The Brannon Square twin was another old ABC property that went on to Septum and, while I was never in the booth, it always struck me as similar to the Town & Country/Cobb Cinema/Ben Hill setup.
Do you mean is the equipment still there, not likely. Eastern Federal had a ground lease that has expired and they usually stripped the equipment out when their lease expired, so I’d guess the stuff is gone. I know that they stripped the Town & Country and Miracle when the lease expired. The Cherokee’s equipment was found here and there in the company (I think the projection stuff went into the Baronet) and they sold the lease back to the landlord at Toco Hills with the equipment intact.

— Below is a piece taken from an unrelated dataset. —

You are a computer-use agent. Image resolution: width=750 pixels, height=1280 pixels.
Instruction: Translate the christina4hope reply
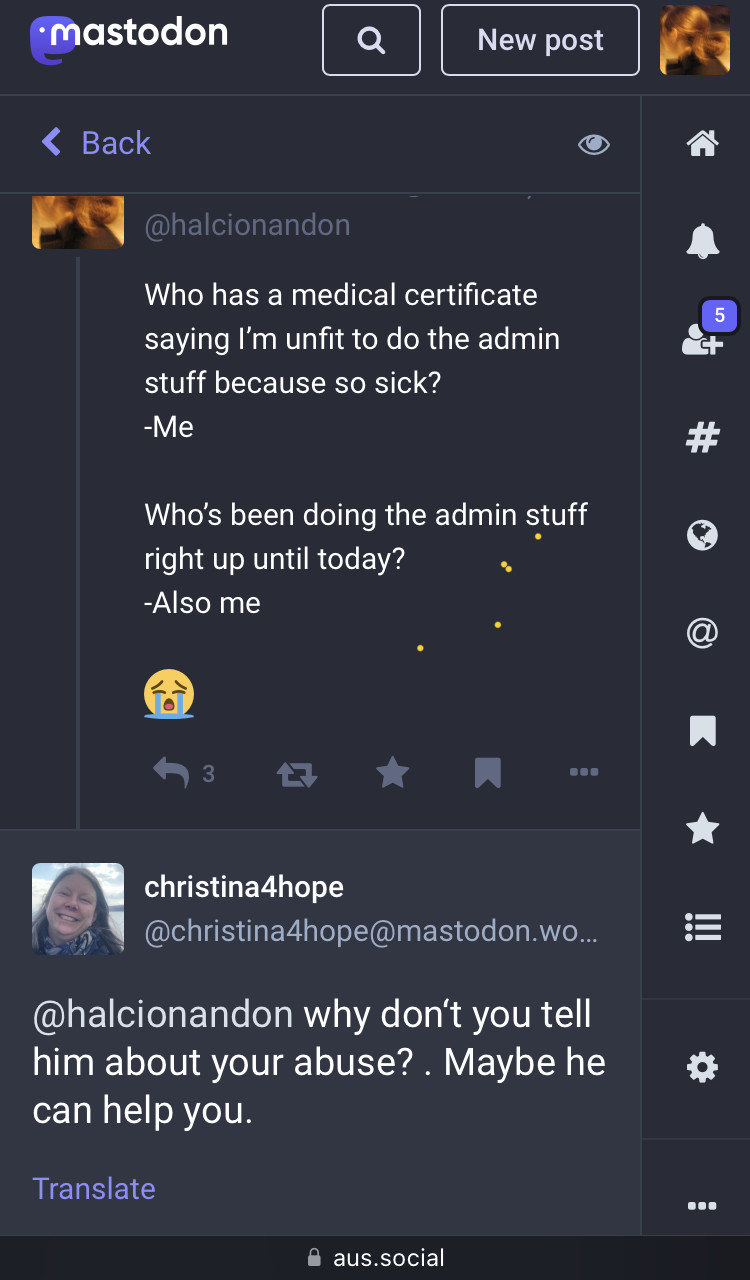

Could you install Cinerama, no. The booth was small and there was a stairway that went up the right side. There was nothing on the left of the booth but the roof of the lobby, so no room for the alpha or charlie projectors. The Miracle or the Belvedere could have handled three projectors, don’t recall the Toco Hills booth setup.
Same auditorium layout as the Cherokee, Toco Hills, Belvedere & Miracle. Was twinned in 78 as I recall, seated 331 on one side, 336 on the other. Some of the sound equipment was from the Georgia Cinerama, the speaker in #2 still had the CINERAMA insignia on it!(I was Asst. Mgr. at the NST for a while) Before the twinning it had a mural of Liz Taylor and Richard Burton on the wall of the lobby.
Did ABC also own the Ben Hill Twin? It was on the west side of town and was later operated by Eastern Federal. It looked just like the Stonemont. There was a time capsule buried at the Stonemont’s grand opening, I wonder what happened to that? It was still standing about a year ago. It did operate at the Hollywood Stonemont for a short time, then Bollywood. I think it is closed and teh Bollywood stuff moved to the old UA/GTC Green’s Crossing up in Gwinnett Co.
Was a Cobb Theaters property. I knew a guy who was the manager there at one point known as “Cobby”, who went to work for Martin and stayed on until after Carmike took over. I never knew the Cobb to be open as a theater and have heard that it closed sometime in the mid-60’s.
When the Georgia was twinned Martin built a suite of offices in the back that served as their booking office well into the 80’s. A friend of mine’s dad was a VP with Martin and I can remember visiting their offices many times. (This was back in the Fuqua days before the Patricks bought them out)
The last time I was over there I think it is now a church of some sort. Before that a real estate company used it for an office and presentations.
Actually a bunch older, late 50’s as I recall. Once a Martin property, then on to Georgia Theater Co. I’m not sure if it was still in operation when UA took over Georgia’s operations.
I remember seeing Murder on the Orient Express there in the early 70’s and the front of the auditorium was flooded, leaving the floor under the first 4 or 5 rows under water!